En effet, réaliser l’apport trop en amont (ou pas assez) peut, dans certains cas, constituer un mauvais choix.
Pour reprendre le même exemple :
Etape 1 : Apport des titres à une holding créée pour les besoins de l’opération, la SAS B, valorisés par un commissaire aux apports pour 1 m€ en janvier 2018.
Etape 2 : Cession des titres A par la Société B pour 1,5 m€ en décembre 2019.
Dans ce cas :
Quelles sont les conséquences fiscales pour l’investisseur A ?
Le report d’imposition de 999K€ n’est maintenu que si l’investisseur A réinvestit 60% du prix de vente des titres de la Société A, soit 900K€ (1,5M€ x 60%).
Quelles sont les conséquences fiscales pour la Société B ?
Les titres de la Société A étant détenus depuis moins de 2 ans, la plus-value réalisée au niveau de la Société B sera soumise au taux standard de l’impôt sur les sociétés (28%) (6).
Ainsi, il est souvent conseillé de réaliser les apports de titres (i) très en amont de la cession (idéalement 3 ans avant celle-ci pour éviter le réinvestissement ou à défaut, 2 ans avant la cession pour éviter l’application du taux standard de l’IS sur la plus-value réalisée par la Société B) ou (ii) juste avant la vente pour avoir une valeur d’apport des titres identique au prix de cession (sans toutefois pouvoir éviter le réinvestissement).

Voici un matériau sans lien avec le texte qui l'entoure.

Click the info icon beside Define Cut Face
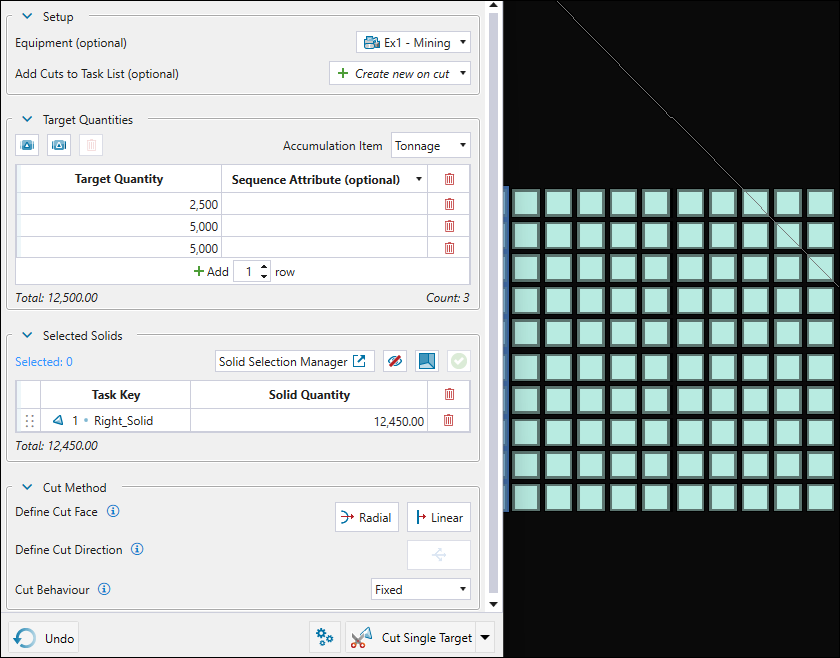The height and width of the screenshot is (658, 840). (x=113, y=512)
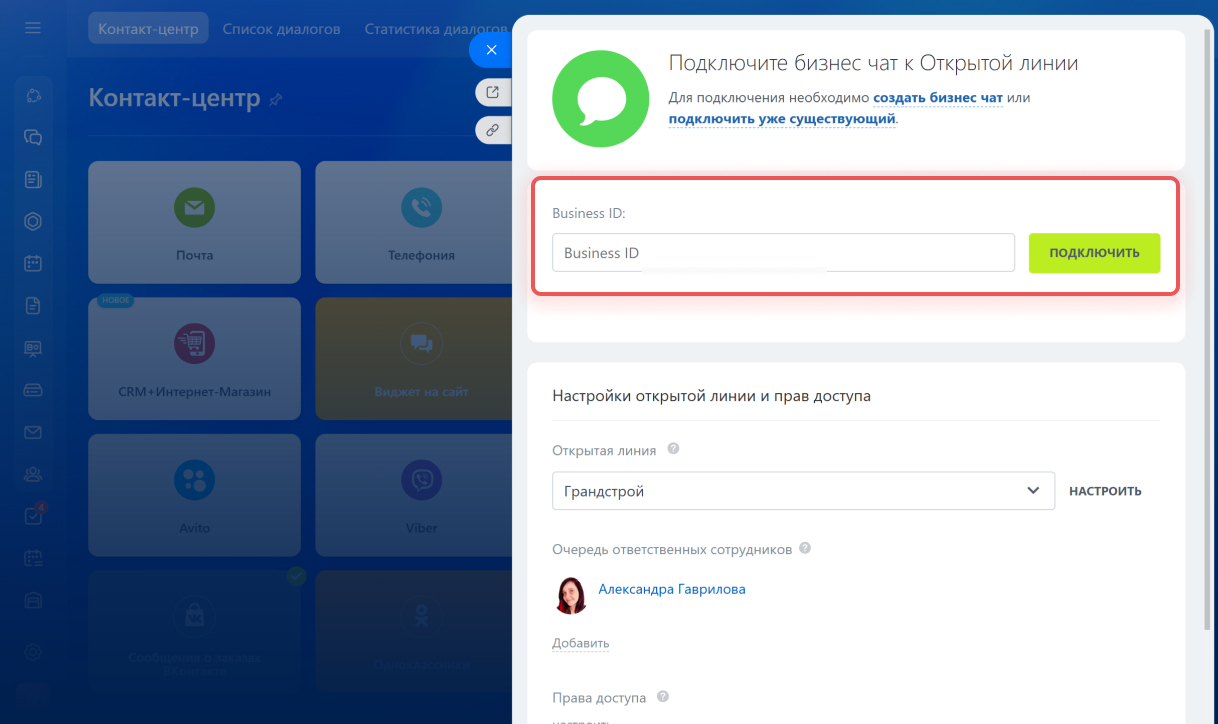Show help for Очередь ответственных сотрудников

tap(805, 548)
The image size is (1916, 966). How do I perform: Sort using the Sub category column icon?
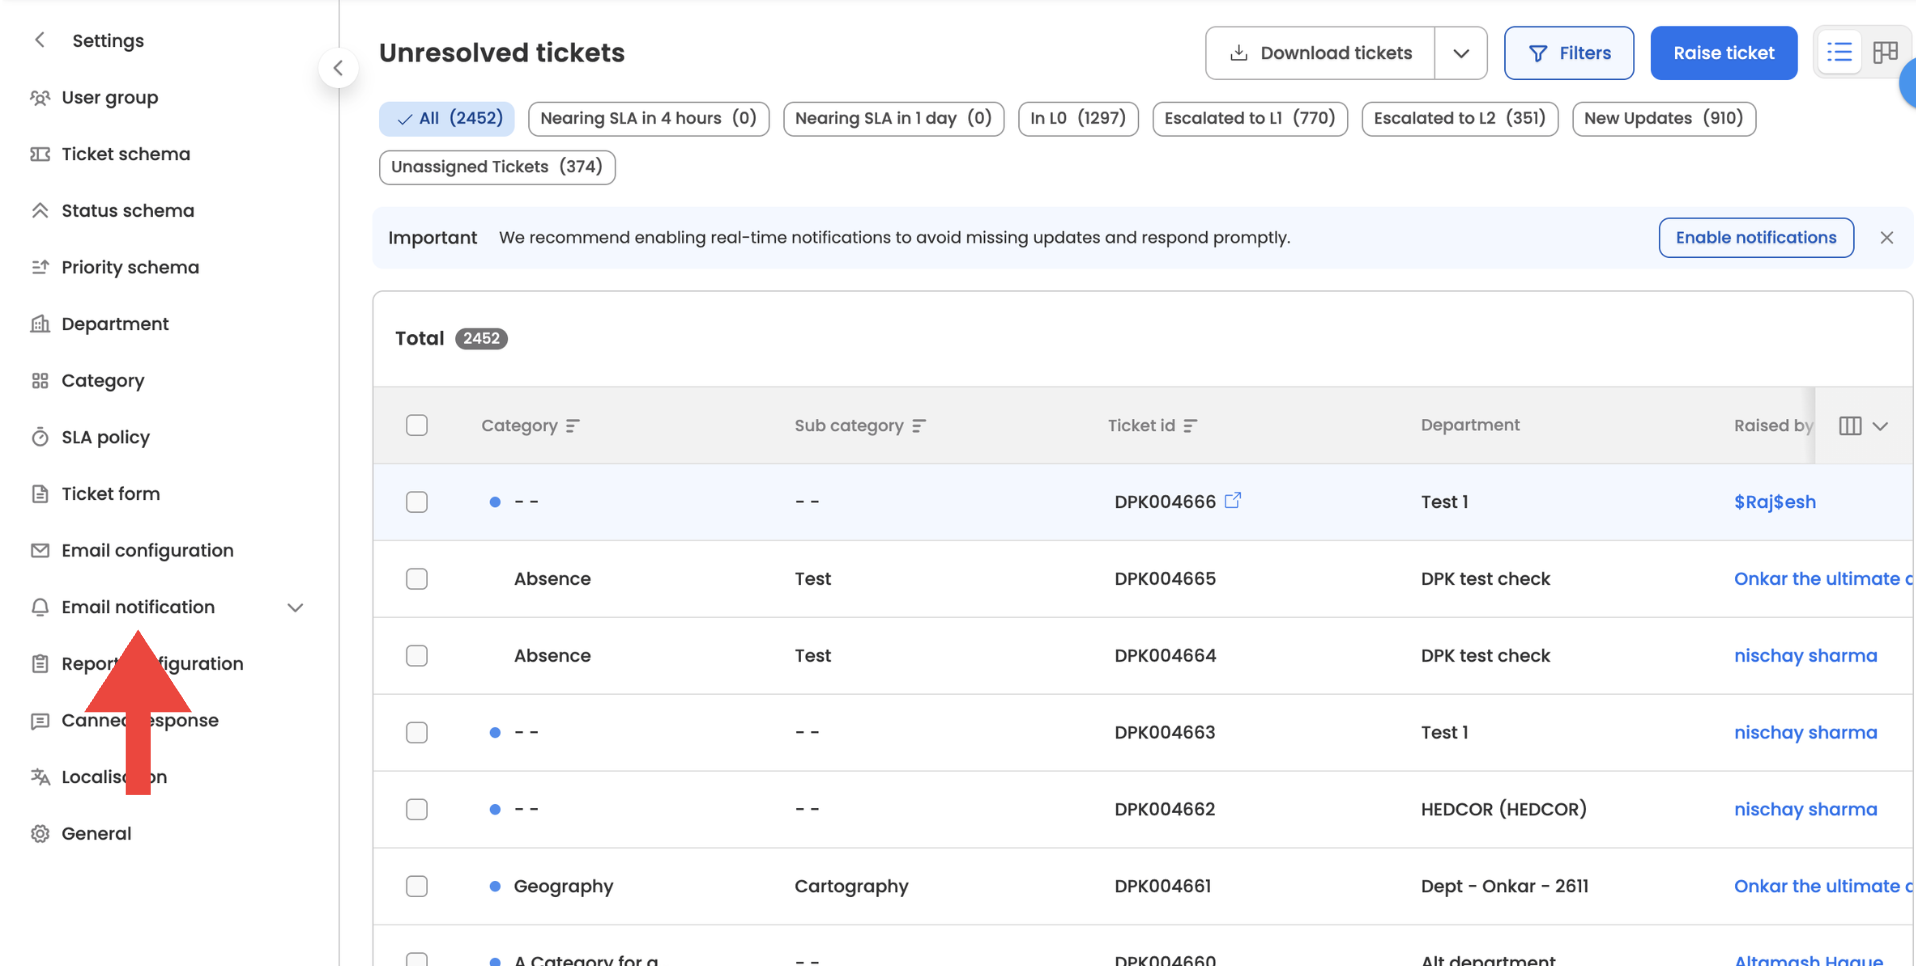pyautogui.click(x=919, y=426)
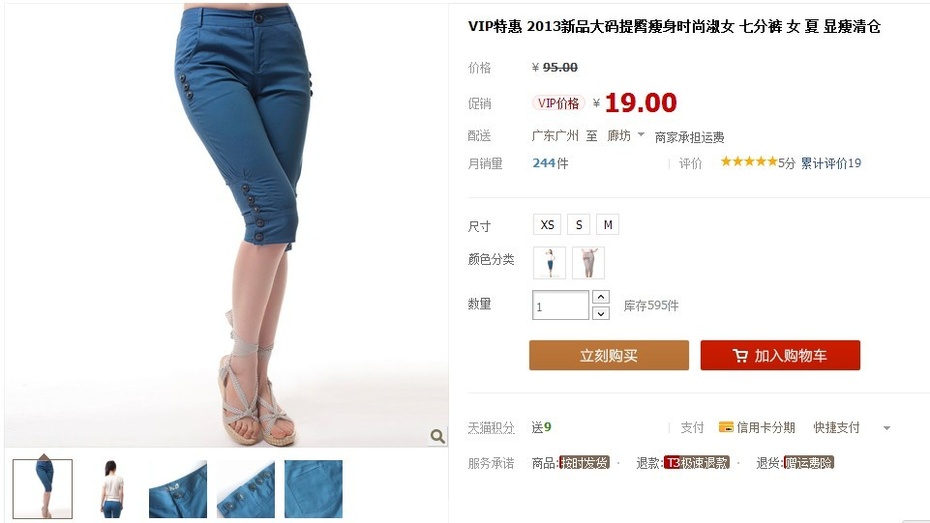This screenshot has height=523, width=930.
Task: Select size XS option
Action: click(547, 225)

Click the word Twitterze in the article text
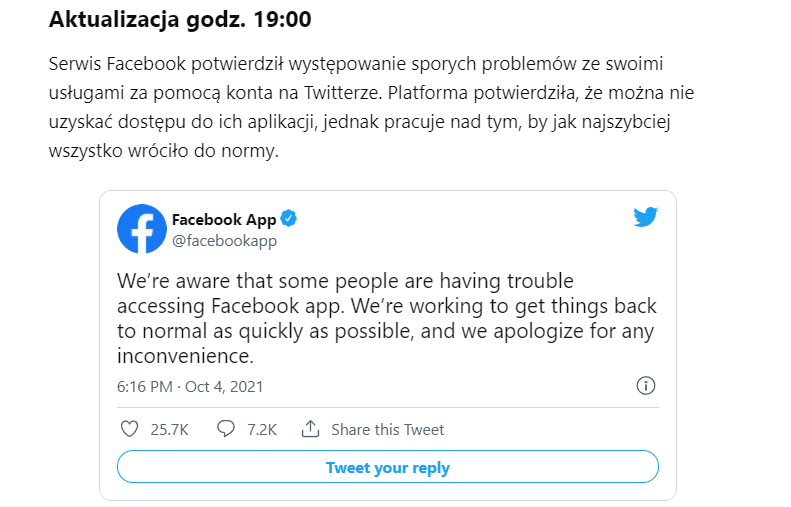point(341,93)
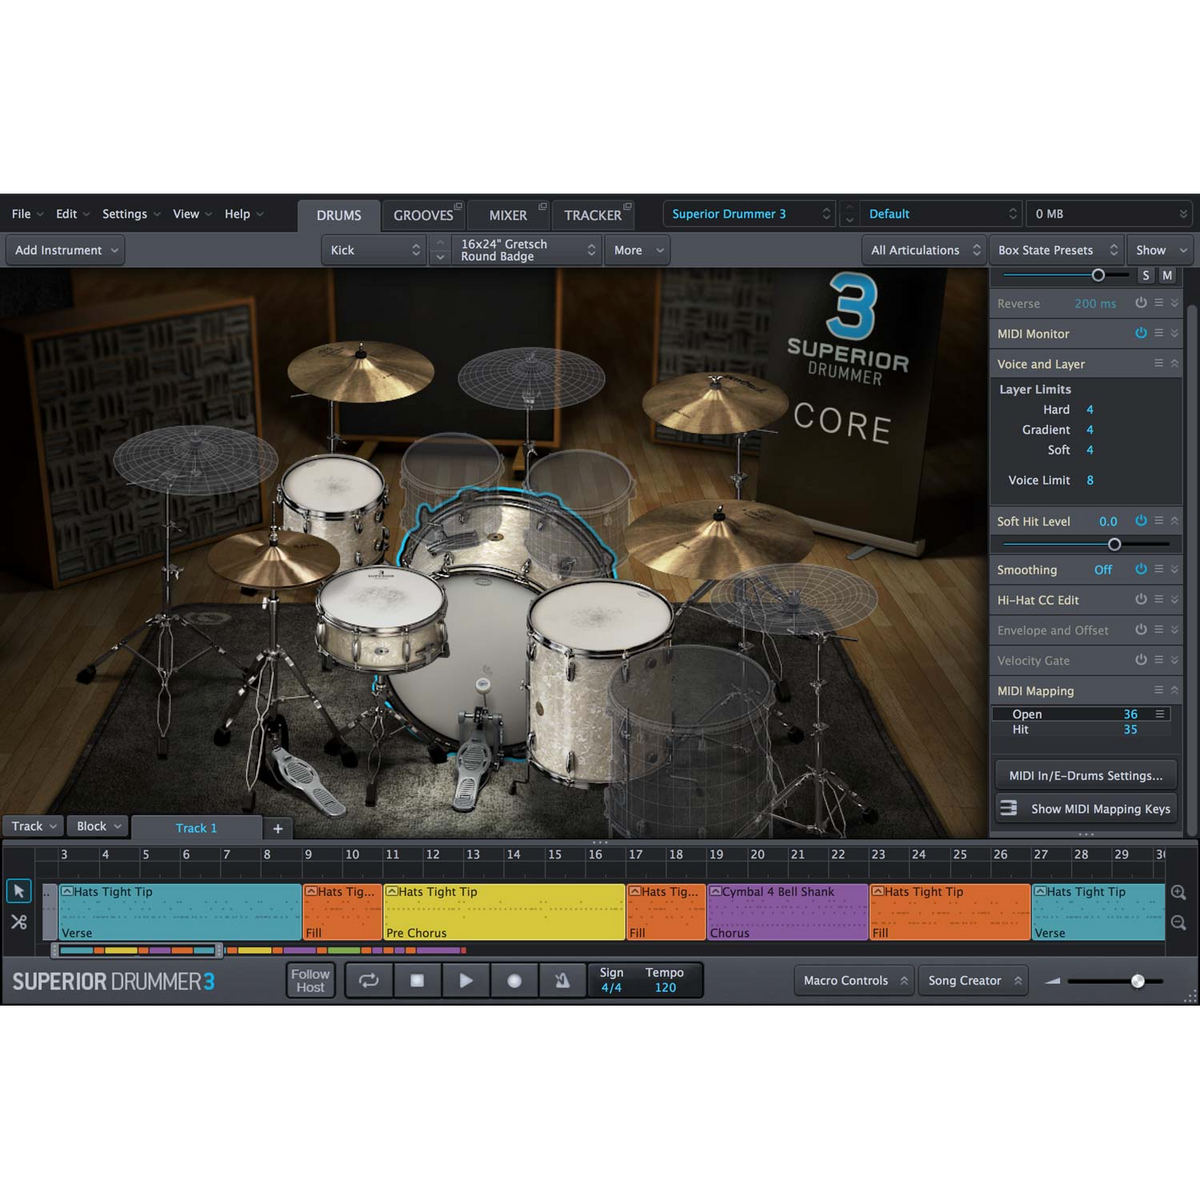Switch to the GROOVES tab
This screenshot has width=1200, height=1200.
[423, 214]
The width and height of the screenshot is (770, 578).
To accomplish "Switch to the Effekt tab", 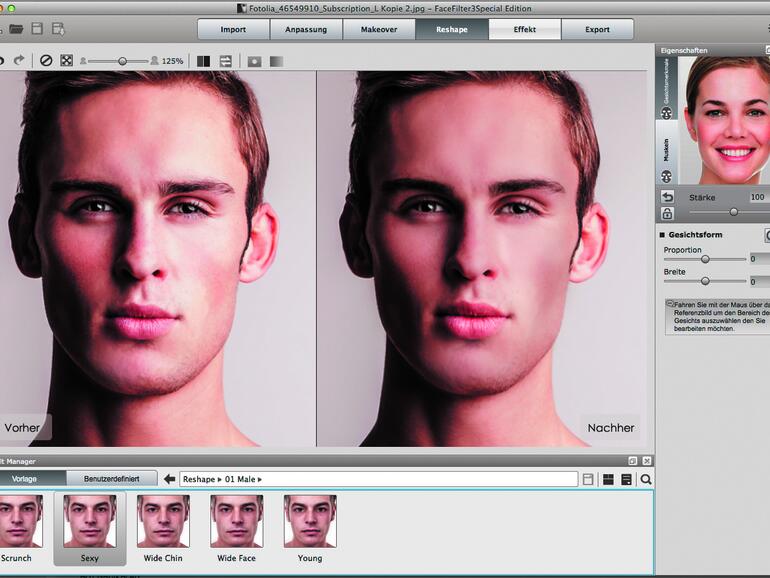I will (525, 29).
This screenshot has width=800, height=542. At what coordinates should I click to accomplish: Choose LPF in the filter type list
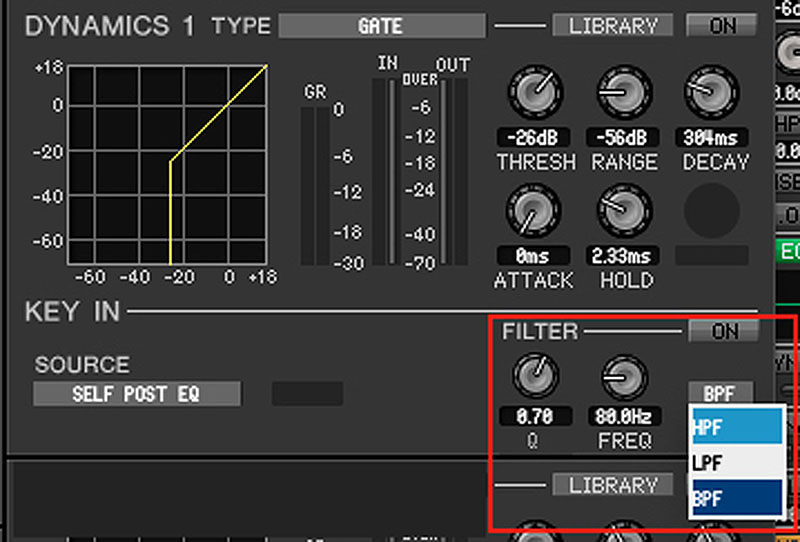[x=737, y=462]
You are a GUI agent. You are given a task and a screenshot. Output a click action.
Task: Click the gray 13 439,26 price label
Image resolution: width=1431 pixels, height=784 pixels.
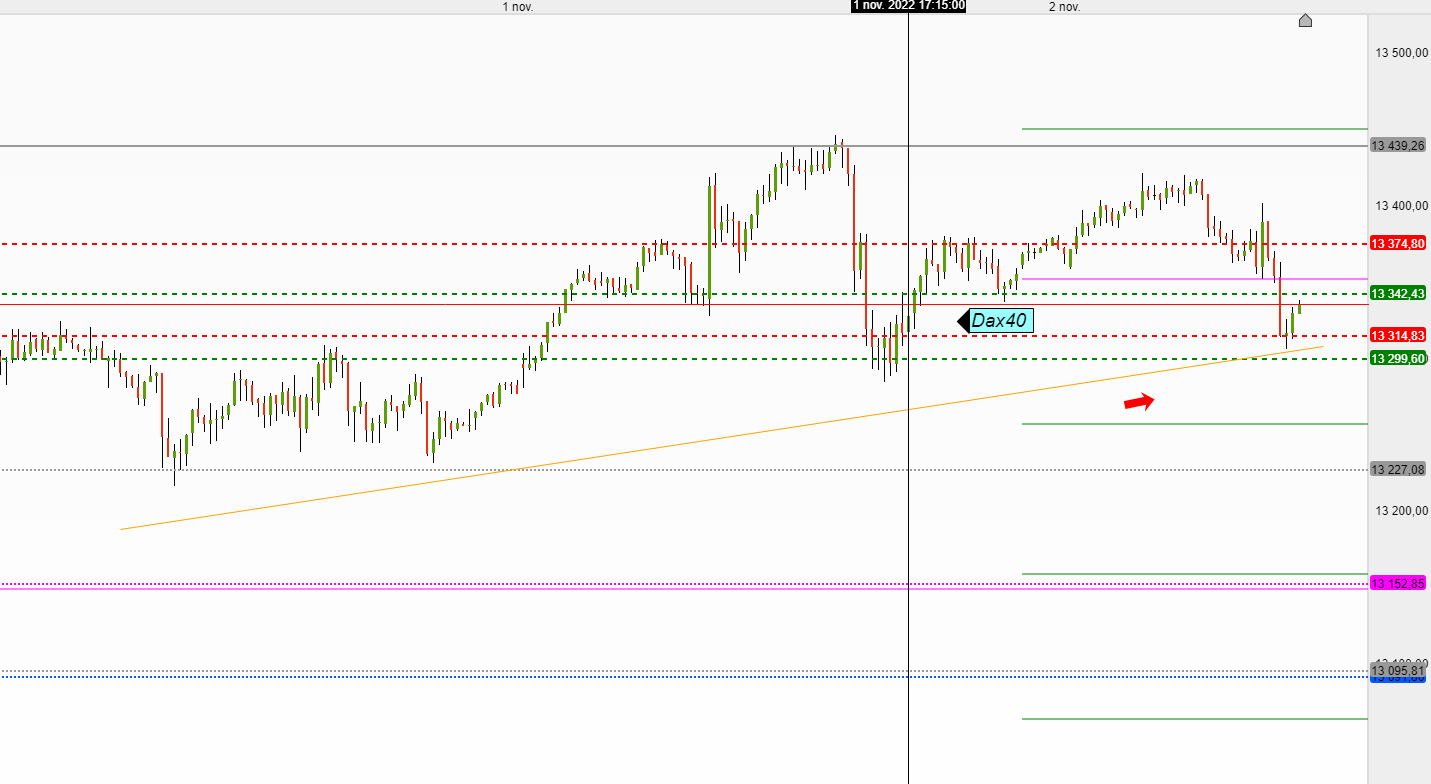1398,145
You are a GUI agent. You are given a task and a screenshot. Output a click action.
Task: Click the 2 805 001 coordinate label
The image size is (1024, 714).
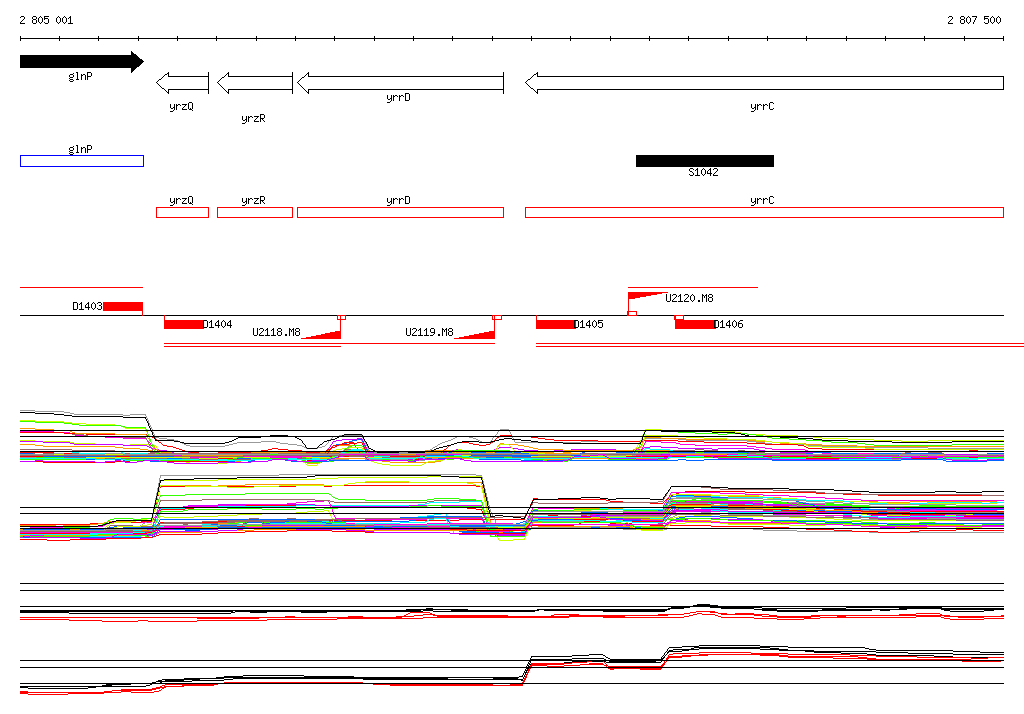[x=46, y=20]
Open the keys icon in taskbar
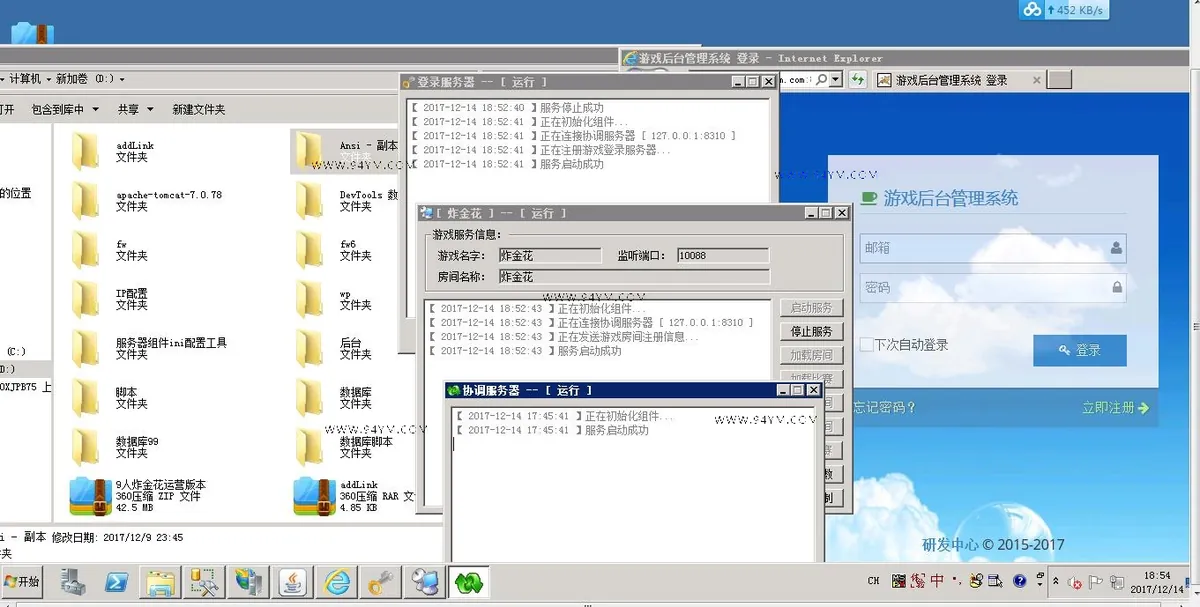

Conclusion : le mécanisme de l’apport-cession est un dispositif fiscal incitatif qui a fait ses preuves. Certains pièges sont toutefois à éviter et nous ne pouvons que vous inciter à vous faire assister d’un conseil pour vous accompagner dans sa mise en place.
Et comment trouver la nouvelle startup dans laquelle investir ? Se créer un compte gratuitement sur Eldorado.co, pour bénéficier en quelques secondes d'un matching adapté à votre thèse d'investissement !
Notes :
(1) : Tel que défini à l’article 150-0 B ter du Code général des impôts.
(2) : Entre autres conditions, l’apport de titres doit être réalisé au profit d’une société soumise à l’IS (ou un impôt équivalent) et contrôlée par l’apporteur.
(3) : Cession, rachat, remboursement ou annulation des titres reçus en rémunération de l’apport réalisé par le contribuable, i.e., les titres de la Société B.
(4) : Au sens du 2° du III de l'article 150-0 B ter du Code général des impôts.
(5) : Au sens du 3° du II de l’article 150-0 D ter.
(6) : Le régime plus avantageux des plus-values à long terme (imposition d’une quote-part de 12% de la plus-value au taux standard de l’impôt sur les sociétés, i.e., taux effectif d’imposition d’environ 4%) n’étant donc pas applicable.